If you're following along, create a table like this using the primary data source from your data warehouse and fill in the gaps. Here I will show an example from the KEXP data set along with queries to check to measure the data quality of an incoming data set.
Cross Checking against the External Source is an excellent way to validate incoming data. The data in your system should match the data on the external system. It could also entail validating against the operational data sets. The summary data from the working data store is another good external reference that you can use to check the accuracy of your data.
Always gather summary data from the operational data store.

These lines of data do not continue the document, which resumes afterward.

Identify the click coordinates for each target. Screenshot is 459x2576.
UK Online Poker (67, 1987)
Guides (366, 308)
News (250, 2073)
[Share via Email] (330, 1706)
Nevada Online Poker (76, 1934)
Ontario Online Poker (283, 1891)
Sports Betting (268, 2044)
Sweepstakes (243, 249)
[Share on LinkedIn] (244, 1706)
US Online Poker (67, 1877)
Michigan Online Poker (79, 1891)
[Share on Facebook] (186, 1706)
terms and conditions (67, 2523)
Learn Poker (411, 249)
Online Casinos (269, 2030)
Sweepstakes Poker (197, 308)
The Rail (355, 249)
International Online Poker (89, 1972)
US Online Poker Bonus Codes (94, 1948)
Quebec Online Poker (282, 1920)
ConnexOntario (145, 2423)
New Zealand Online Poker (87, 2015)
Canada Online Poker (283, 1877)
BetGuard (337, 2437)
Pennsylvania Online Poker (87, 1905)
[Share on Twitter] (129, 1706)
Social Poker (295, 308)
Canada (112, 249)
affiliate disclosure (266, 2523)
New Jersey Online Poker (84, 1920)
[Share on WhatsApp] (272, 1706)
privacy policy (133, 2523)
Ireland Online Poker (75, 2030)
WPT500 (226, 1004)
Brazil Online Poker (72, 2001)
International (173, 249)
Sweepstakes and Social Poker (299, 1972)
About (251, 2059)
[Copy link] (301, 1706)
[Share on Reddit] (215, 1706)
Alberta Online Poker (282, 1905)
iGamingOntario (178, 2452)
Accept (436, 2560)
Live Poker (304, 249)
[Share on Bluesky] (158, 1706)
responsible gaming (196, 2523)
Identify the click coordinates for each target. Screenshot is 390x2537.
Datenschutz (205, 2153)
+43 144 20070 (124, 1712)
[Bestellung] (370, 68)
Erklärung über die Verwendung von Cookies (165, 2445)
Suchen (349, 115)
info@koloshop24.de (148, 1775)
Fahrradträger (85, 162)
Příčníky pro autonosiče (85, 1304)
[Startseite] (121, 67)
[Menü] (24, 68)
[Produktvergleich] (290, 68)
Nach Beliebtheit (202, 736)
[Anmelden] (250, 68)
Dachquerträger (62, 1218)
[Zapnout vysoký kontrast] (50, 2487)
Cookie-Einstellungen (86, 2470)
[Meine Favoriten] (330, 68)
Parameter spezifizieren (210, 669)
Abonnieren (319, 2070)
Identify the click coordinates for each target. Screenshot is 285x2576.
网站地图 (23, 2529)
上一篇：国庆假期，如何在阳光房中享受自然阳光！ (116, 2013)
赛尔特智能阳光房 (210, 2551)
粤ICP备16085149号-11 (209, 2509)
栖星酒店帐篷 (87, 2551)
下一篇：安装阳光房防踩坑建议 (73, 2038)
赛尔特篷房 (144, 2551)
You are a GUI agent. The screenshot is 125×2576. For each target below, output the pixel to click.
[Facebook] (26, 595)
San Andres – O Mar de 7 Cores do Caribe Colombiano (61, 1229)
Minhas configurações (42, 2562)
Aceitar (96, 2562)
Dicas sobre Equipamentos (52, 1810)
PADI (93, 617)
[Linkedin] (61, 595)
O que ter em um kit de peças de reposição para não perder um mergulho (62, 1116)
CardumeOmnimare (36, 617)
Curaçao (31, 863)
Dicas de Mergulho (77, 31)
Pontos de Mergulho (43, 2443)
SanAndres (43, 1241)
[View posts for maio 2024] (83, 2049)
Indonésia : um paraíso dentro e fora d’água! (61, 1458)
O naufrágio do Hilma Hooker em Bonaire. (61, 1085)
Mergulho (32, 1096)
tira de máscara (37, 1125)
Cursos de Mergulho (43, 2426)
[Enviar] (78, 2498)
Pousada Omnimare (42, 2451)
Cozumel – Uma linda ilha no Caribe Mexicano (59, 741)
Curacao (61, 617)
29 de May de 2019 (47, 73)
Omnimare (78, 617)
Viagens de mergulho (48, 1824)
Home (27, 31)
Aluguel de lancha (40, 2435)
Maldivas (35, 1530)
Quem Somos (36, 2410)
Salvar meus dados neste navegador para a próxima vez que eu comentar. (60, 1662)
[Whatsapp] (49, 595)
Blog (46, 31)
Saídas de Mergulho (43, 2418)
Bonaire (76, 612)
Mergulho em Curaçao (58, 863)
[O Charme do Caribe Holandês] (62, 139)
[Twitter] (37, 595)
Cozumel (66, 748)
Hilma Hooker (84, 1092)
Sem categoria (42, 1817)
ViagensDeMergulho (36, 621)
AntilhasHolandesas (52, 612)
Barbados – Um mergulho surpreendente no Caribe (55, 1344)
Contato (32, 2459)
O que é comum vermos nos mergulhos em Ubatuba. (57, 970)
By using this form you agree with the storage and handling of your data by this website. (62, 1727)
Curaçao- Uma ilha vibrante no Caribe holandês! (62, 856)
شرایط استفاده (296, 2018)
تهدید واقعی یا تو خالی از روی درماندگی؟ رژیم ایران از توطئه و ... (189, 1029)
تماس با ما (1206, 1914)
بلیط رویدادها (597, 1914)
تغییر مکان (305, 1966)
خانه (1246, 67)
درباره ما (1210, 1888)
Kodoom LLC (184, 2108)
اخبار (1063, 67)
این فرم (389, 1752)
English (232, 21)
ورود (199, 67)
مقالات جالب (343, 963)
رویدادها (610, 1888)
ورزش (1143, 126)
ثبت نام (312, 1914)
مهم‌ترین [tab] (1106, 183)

It's always helpful to have a separate summary of counts, max, and min for the data points on an external data set to use when building accuracy tests.
For my example, the KEXP data set is the product of a Django Web API and is easy to validate independently by going to the radio station web page and following the playlist along with the JSON API output.
Counts, samples, and validation rules are all excellent means of measuring data completeness. Once it is copied into a STAGE schema, yIn addition, you can validate that your operational data is complete by querying the staged data using standard SQL commands.
Review the data for statistics like COUNT, MIN, and MAX.
select PROGRAM_NAME, count(*) counts, min(START_TIME)::date min, max(START_TIME)::date max
group by PROGRAM_NAME
order by PROGRAM_NAME;
Use these statistics to measure completeness at every stage of the warehousing transformations.
|PROGRAM_NAME|COUNTS|MIN |MAX |
|90.TEEN |4285 |2020-03-21|2023-02-25|
|Audioasis |6113 |2020-03-21|2023-02-25|
Consistency validation is about checking that the data is consistent across datasets.
Remember, in a Data Warehouse, we are bringing multiple operational datasets together for analysis, and consistency is key to comparing apples to apples during analysis.
Again, we don't need to boil the ocean for the initial data load but rather note what aspects of a dataset need consistency compared to other data sets.
The most obvious element we must make consistent is timezone. KEXP is in the Pacific timezone, so noting that at the dimensional level is critical to maintaining consistency in the data warehouse.
Timeliness will track whether our data is up to date and let us track whether or not the data is stale. We may want to set up alerts on our data warehouse if the data is stale. Timeliness is the operational aspect of the data warehouse, and we should understand several things about our data to assess timeliness.
Is the data batch or streaming?
When does our data become stale?
What is the most current data our analytics processes need?
If our analytics processes only run monthly or weekly, we may be wasting computing time (money) to keep the data up to date daily. Operations generally create data in real time, but it is a mistake to build a data warehouse using operational data assumptions.
It is important to understand timeliness from the perspective of when that data will be used by the BI systems to answer business questions about the data.